Material for this task Block Start

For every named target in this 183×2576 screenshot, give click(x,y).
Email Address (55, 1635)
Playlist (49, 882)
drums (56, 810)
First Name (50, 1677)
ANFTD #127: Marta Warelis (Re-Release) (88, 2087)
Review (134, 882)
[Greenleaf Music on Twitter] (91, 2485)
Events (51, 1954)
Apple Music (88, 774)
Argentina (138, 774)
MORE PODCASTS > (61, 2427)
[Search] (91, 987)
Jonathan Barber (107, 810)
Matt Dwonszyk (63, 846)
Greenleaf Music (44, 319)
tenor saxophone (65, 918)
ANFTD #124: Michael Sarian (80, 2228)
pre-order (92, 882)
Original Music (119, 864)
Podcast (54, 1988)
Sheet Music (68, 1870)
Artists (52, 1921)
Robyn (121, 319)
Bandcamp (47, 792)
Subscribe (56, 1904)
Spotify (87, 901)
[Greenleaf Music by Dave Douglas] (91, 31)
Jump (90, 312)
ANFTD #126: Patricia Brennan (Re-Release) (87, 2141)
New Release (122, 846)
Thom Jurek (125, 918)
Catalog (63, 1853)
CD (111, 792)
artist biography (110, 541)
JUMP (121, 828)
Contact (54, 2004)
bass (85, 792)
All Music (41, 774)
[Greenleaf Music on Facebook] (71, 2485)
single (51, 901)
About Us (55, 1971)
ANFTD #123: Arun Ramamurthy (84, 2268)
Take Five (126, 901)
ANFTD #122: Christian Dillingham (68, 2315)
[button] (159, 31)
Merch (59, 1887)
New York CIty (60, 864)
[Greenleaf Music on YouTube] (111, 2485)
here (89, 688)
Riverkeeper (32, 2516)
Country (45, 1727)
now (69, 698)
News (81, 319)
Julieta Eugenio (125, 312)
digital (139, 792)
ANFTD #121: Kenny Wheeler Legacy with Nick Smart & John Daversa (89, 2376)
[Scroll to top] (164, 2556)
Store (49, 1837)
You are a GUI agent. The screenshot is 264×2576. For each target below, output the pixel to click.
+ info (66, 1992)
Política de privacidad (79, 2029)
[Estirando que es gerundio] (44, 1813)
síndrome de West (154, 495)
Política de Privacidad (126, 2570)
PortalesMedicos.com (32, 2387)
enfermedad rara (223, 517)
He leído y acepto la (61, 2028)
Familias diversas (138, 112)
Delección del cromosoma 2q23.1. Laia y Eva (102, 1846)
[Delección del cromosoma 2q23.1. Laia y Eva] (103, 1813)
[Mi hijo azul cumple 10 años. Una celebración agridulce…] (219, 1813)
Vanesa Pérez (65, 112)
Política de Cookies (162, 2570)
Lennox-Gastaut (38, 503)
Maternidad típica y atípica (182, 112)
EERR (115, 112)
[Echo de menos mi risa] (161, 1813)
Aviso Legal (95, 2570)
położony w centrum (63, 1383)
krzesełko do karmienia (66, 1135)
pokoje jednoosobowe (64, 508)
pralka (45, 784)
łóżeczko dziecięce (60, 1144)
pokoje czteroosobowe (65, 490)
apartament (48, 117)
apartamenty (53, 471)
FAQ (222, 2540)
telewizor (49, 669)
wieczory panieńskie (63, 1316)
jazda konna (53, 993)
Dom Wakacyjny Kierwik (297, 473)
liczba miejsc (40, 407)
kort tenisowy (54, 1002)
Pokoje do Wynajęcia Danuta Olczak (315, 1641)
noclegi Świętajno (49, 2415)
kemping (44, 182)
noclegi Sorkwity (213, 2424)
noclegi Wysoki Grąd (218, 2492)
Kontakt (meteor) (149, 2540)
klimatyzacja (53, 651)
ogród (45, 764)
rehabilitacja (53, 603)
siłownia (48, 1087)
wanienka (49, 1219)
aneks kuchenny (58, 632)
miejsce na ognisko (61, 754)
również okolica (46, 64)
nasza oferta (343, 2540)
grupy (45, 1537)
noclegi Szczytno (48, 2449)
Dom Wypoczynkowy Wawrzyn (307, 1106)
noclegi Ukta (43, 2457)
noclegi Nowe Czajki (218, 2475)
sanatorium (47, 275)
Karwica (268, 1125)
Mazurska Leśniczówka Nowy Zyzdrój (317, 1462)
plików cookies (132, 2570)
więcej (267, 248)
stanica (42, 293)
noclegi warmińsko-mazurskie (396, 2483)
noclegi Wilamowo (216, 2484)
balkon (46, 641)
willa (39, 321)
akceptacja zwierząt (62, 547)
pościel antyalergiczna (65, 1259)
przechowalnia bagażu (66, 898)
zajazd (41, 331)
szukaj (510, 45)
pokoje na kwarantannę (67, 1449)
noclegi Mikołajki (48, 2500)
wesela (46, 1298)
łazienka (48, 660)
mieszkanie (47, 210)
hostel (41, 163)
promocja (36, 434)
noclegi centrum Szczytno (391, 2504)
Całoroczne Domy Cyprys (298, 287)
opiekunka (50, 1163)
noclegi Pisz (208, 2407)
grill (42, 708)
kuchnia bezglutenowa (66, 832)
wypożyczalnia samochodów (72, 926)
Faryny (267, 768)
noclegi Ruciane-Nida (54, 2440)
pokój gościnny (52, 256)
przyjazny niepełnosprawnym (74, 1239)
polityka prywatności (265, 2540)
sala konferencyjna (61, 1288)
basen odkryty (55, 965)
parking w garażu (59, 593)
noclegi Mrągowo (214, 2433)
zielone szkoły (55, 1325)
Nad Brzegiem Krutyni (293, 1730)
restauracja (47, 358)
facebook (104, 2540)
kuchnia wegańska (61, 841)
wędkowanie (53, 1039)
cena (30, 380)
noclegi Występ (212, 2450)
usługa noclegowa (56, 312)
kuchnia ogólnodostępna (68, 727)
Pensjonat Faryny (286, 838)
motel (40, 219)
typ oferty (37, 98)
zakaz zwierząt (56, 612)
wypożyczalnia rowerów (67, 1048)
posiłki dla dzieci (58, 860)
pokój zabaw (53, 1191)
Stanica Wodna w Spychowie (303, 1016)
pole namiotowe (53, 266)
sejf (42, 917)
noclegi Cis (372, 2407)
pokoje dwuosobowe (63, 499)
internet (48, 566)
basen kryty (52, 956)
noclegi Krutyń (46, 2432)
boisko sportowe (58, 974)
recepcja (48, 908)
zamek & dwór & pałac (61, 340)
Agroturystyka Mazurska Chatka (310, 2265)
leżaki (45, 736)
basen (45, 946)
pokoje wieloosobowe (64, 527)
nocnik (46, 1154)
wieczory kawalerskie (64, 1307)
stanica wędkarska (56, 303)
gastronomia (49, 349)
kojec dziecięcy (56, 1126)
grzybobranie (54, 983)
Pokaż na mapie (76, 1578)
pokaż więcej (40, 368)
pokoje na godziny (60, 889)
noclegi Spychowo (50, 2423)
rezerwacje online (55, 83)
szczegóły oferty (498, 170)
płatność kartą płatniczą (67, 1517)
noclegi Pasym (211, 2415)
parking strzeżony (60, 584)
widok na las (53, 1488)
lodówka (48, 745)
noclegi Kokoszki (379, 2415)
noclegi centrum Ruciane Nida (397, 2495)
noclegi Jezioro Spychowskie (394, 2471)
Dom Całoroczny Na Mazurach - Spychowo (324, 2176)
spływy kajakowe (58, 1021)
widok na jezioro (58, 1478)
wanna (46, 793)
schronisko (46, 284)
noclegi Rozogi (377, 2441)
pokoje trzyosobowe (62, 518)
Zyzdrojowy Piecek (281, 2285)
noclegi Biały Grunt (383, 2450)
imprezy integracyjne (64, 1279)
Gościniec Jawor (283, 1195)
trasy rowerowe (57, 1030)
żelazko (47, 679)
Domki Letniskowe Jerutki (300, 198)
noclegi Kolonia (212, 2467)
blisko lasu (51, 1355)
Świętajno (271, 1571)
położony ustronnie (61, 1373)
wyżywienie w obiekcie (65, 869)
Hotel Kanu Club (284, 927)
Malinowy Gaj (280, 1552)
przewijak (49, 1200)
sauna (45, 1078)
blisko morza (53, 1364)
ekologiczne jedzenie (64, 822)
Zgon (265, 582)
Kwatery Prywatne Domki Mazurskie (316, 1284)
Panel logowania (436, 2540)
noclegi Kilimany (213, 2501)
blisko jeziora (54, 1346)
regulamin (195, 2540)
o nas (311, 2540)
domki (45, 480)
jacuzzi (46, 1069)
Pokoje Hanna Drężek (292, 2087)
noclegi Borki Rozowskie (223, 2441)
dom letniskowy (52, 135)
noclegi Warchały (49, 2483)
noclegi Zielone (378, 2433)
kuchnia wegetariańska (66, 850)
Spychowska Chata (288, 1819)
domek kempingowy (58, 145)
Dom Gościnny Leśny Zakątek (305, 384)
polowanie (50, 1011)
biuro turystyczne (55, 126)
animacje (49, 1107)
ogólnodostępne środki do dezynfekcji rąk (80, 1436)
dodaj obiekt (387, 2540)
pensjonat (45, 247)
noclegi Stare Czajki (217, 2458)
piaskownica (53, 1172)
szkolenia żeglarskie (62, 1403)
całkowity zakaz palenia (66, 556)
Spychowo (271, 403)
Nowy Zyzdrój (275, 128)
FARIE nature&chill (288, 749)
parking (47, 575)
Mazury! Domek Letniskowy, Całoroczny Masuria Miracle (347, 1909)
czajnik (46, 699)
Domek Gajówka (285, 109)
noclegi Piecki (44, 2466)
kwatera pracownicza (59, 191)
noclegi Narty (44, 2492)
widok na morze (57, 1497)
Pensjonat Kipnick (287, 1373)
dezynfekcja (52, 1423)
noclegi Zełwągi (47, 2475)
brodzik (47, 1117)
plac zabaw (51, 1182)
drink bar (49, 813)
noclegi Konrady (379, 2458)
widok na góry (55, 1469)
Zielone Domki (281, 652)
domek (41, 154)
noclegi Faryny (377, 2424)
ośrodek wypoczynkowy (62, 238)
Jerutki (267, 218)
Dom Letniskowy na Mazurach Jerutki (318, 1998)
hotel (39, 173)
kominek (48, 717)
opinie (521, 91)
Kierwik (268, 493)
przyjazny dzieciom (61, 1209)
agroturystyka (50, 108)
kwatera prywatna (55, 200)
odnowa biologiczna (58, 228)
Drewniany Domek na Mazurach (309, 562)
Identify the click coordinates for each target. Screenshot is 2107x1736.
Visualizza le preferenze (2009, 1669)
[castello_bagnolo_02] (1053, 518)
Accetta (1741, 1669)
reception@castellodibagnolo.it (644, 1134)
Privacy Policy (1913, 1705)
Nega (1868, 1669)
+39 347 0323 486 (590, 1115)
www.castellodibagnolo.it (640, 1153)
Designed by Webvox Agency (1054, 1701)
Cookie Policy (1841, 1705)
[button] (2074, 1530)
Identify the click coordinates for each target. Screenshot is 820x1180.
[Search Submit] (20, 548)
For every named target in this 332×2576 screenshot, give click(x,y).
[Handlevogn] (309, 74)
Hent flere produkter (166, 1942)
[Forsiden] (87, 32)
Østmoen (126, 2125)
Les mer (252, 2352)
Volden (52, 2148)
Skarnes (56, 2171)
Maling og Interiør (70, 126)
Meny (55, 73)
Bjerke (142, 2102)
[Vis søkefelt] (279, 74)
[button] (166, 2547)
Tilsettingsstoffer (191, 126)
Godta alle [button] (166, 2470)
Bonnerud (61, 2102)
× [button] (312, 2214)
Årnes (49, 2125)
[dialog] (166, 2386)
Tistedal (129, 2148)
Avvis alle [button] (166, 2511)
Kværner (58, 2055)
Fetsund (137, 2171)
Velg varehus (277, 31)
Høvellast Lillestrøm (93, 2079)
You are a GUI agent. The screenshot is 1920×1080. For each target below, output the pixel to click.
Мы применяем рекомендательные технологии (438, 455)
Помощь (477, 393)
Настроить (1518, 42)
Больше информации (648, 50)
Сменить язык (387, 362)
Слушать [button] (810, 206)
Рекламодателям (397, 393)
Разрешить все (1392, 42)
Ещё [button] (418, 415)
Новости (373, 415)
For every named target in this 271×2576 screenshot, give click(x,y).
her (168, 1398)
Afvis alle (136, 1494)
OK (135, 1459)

Material for this task Block End

Give only a number, namely how many lines in the entries above hold the word "each".

#### Output of the task:
4